JAVAONE - Conference's focus shifting to open-source tools

15.05.2006

Dimitrios Gianninas, rich Internet application developer at Optimal Payments Inc., said his company in the past year has moved to replace several commercial Java tools with open-source tools. Gianninas is not attending JavaOne.

For example, the Montreal-based electronic payments processor is replacing its Enterprise JavaBean components with the open-source Java-based Spring framework. The company has also replaced BEA Systems Inc.'s Java-based WebLogic Workshop development tools with Xfire, an open-source Java service- oriented architecture framework, Gianninas said.

"In all these cases, we've found that these open-source solutions are simple to use and implement \[and] give us more flexibility," he said. In addition, the open-source tools are often built by Java users "who have encountered the same problems as us and thus know what we need and work toward providing better tools for us," Gianninas noted.

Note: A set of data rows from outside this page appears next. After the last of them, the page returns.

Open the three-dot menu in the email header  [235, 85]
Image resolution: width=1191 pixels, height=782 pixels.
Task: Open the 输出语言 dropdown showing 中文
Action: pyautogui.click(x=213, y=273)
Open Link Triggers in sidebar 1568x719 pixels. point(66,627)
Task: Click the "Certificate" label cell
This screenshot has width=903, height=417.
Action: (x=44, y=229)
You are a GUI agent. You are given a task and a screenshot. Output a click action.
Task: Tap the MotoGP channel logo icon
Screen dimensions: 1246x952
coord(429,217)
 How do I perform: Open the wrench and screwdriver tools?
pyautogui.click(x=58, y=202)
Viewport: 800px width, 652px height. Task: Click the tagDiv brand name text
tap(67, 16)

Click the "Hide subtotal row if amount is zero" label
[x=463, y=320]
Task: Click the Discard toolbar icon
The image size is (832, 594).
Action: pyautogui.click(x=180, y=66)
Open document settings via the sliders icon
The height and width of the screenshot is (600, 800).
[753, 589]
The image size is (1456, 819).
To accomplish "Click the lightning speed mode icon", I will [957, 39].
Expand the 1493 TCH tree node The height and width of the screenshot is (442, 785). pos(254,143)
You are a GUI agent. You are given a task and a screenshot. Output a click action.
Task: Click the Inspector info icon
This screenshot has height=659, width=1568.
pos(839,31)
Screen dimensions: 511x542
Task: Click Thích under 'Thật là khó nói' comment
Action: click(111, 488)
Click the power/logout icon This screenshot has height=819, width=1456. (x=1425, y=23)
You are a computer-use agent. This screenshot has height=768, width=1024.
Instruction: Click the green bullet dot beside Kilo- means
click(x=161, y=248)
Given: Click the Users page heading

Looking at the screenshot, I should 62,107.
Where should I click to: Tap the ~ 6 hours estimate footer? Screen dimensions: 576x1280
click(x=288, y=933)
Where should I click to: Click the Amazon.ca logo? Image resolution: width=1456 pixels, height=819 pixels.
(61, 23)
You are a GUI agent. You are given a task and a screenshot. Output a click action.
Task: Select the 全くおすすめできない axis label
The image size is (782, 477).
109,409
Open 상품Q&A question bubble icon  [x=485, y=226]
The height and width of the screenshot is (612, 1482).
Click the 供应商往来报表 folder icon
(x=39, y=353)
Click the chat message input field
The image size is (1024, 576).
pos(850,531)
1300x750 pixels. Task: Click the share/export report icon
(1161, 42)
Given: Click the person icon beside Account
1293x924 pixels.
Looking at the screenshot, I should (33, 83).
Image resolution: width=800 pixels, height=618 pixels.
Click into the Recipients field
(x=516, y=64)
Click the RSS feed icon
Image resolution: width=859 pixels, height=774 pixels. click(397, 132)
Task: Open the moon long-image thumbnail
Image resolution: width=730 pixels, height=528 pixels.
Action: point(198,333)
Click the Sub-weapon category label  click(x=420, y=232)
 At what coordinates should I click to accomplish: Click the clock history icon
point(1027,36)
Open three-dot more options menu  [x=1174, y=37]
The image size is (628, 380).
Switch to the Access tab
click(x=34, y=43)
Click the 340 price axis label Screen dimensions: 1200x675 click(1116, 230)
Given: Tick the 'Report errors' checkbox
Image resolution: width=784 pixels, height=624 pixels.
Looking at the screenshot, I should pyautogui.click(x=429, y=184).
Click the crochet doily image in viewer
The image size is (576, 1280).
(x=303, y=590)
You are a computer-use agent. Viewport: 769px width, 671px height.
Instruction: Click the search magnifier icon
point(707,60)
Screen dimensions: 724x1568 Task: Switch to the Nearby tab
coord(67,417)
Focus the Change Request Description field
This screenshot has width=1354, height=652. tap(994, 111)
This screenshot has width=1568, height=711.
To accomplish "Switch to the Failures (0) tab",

Chris Scheuble, co-owner of The Scheuble Group, an IT consulting firm in Sacramento, said that the spread of open-source technologies can also help IT managers better determine whether engineers have the skills needed for a project.

"It is more simple to ask potential employees if they know JBoss' \[business process management tool] rather than asking if they know business process management methodologies," said Scheuble, who also is director of the Sacramento Java Users Group.